Das B&B hat zu einem "gemütlichen Lesegefühl" beigetragen und die Auseinandersetzung mit tierischen Teichbesuchern hat mich sehr zum Lachen gebracht. Ich hätte es aber schön gefunden, wenn wir mehr über die Hintergründe der Gäste erfahren hätten – als wäre man mittendrin in einer kleinen Gemeinschaft.

Zudem ist Eve ist als Persönlichkeit (zumindest für mich) zum Teil schwierig zu fassen und es gab keinen plausiblen Grund, warum ausgerechnet sie die Stelle bekommen hat. Jacob konnte ich mit seiner ruhigen Art deutlich besser nachvollziehen, entsprechend habe ich seine anfängliche Skepsis durchaus geteilt.

Die Liebesgeschichte zwischen den beiden hatte Momente, die mir gut gefallen haben.
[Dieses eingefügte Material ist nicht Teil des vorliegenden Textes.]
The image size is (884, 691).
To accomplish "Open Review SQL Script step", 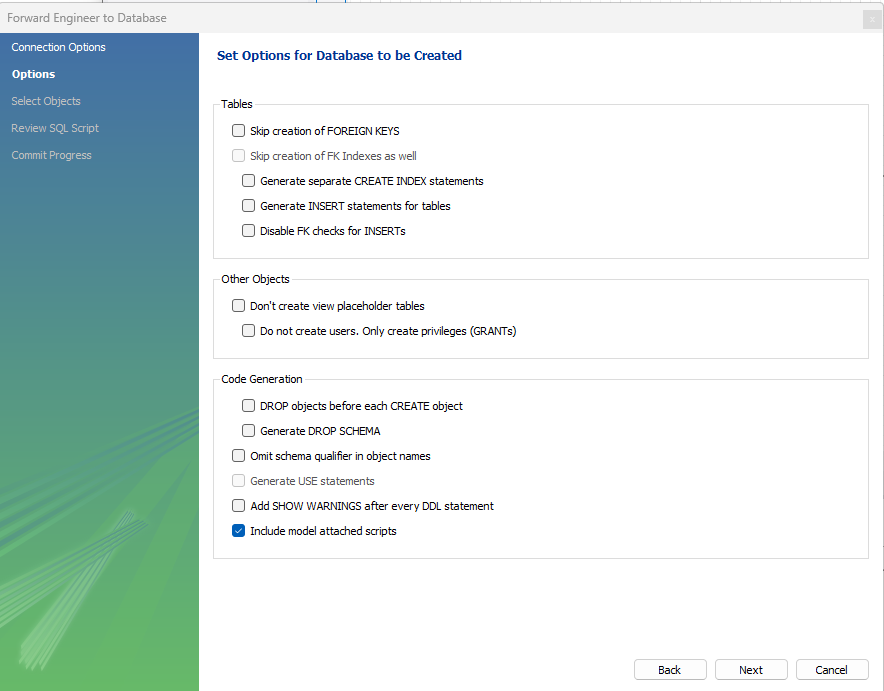I will 55,129.
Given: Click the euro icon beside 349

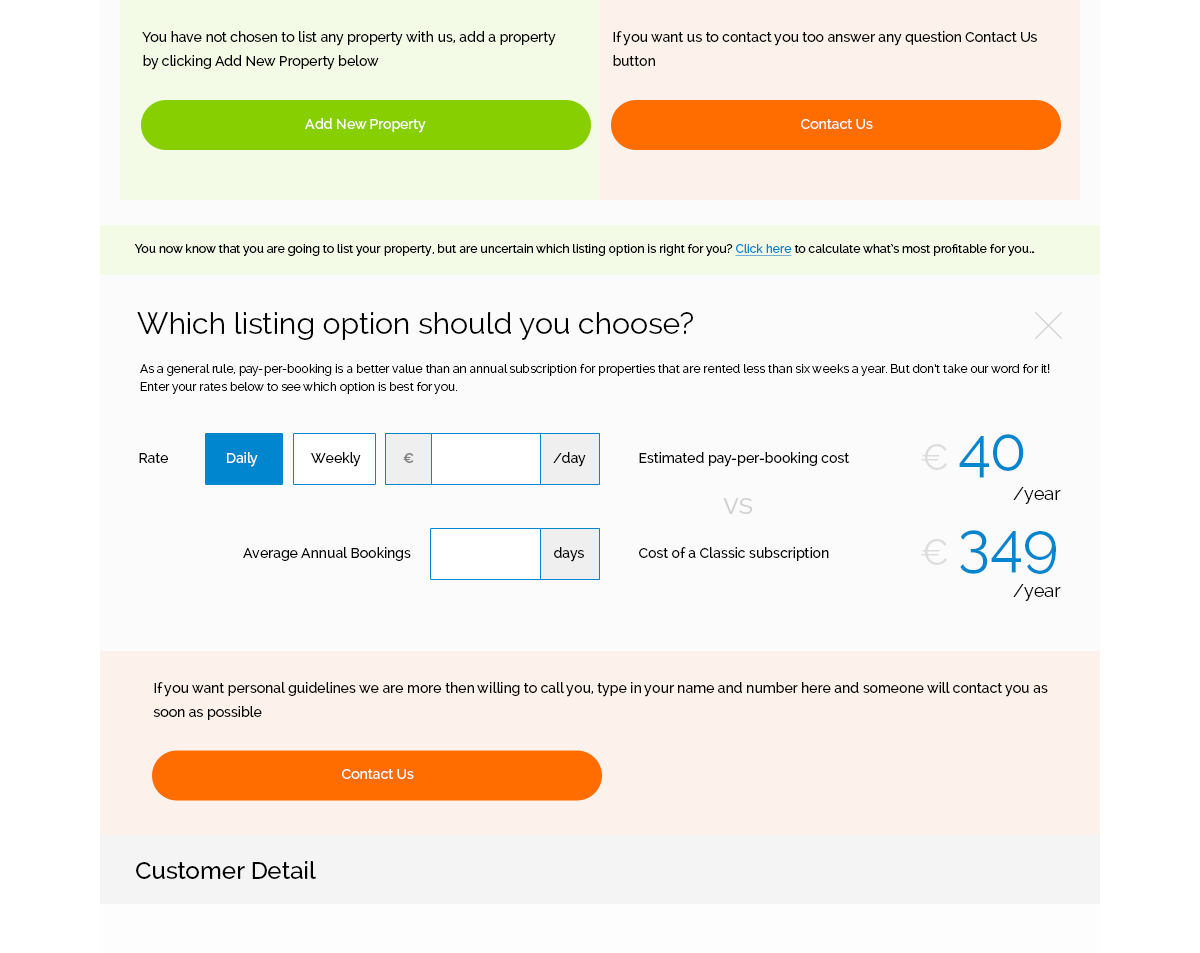Looking at the screenshot, I should pos(935,552).
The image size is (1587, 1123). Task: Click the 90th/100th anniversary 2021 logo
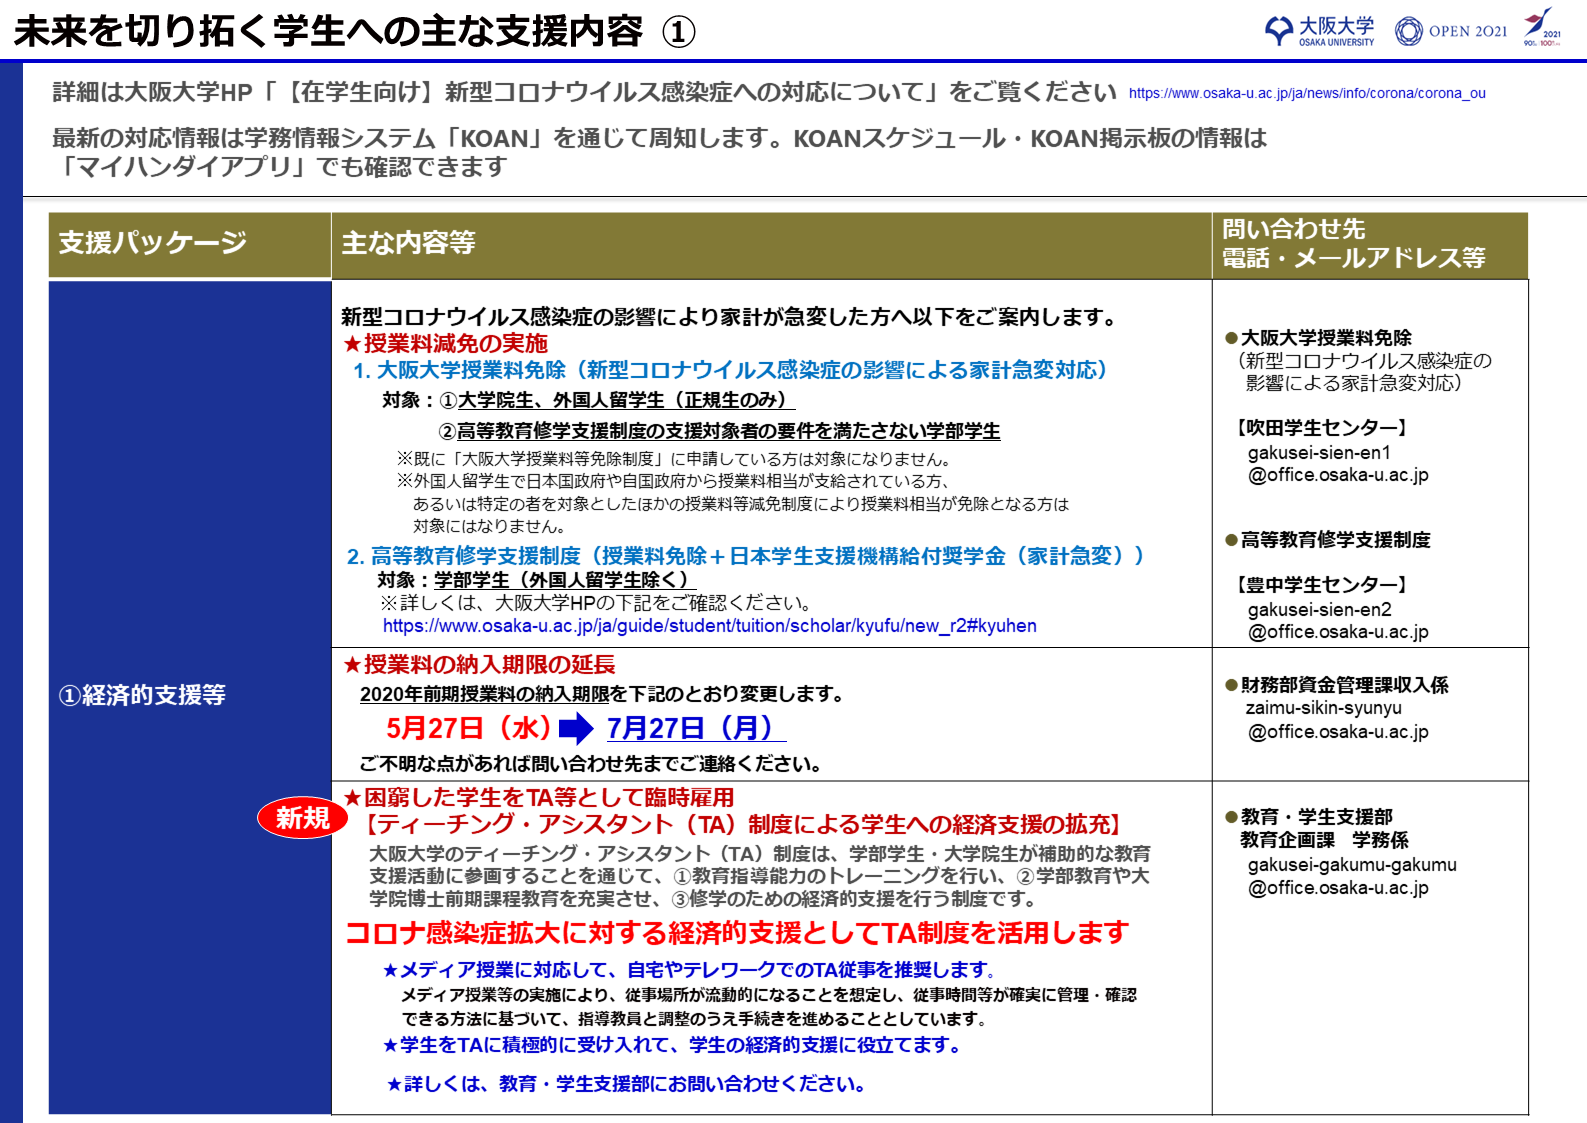click(x=1541, y=27)
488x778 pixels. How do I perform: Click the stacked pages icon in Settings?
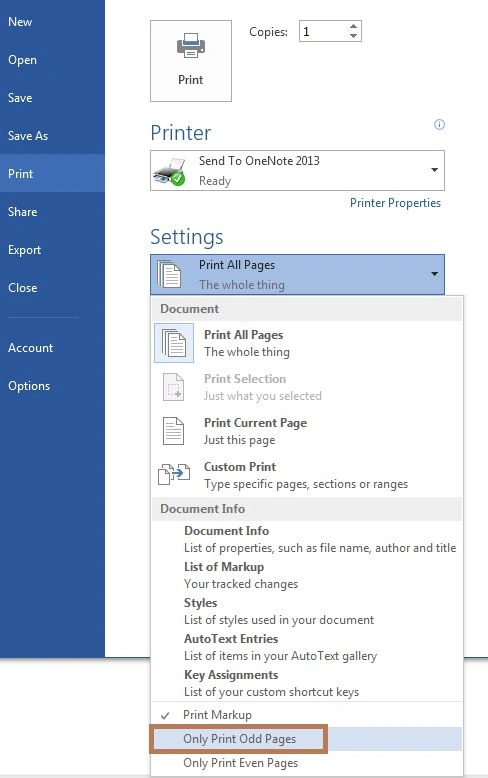click(x=169, y=274)
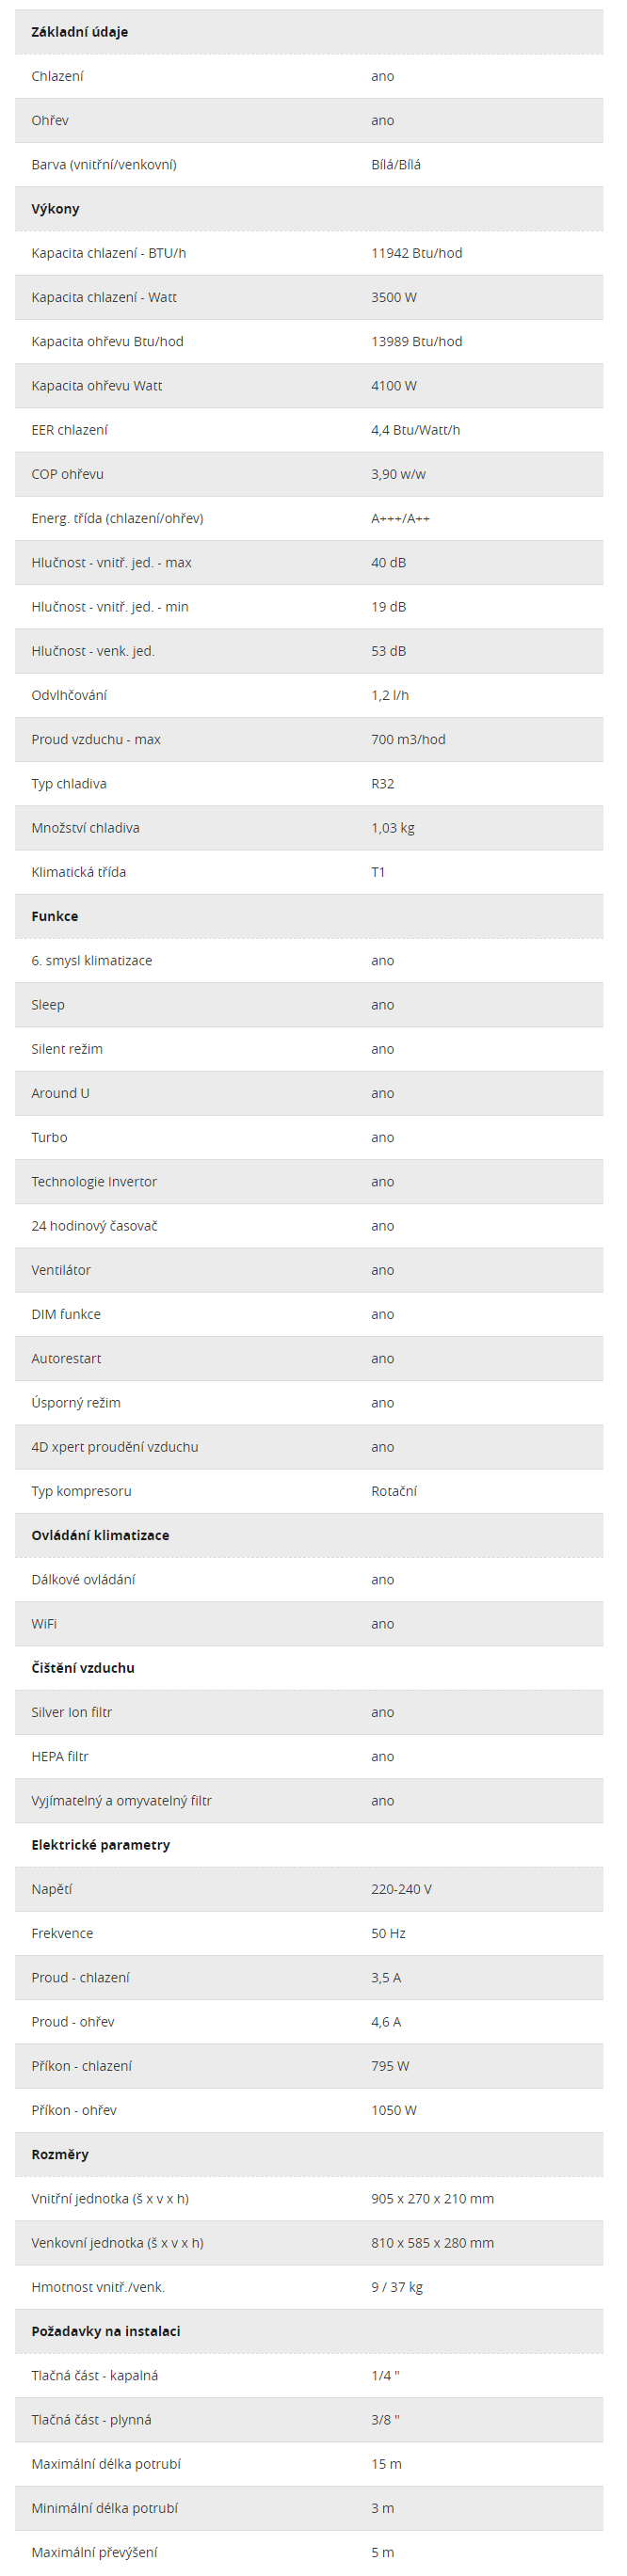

Es war ingesamt aber sehr viel tell und wenig show. Für mich hätten die beiden mehr emotionale Situationen (damit meine ich keinen Spice) gebraucht. Das hätte den Wechsel für mich auch authentischer gemacht.

Dass ernstere Themen Platz finden, hat mir gut gefallen, so wird z. B. Autismus und der Umgang hiermit (eigene Strategien, externe Unterstützung und Ablehnung etc.) thematisiert.

Der obligatorische Knall am Ende hat mir weniger gefallen, der Umgang der beiden damit letztendlich aber schon.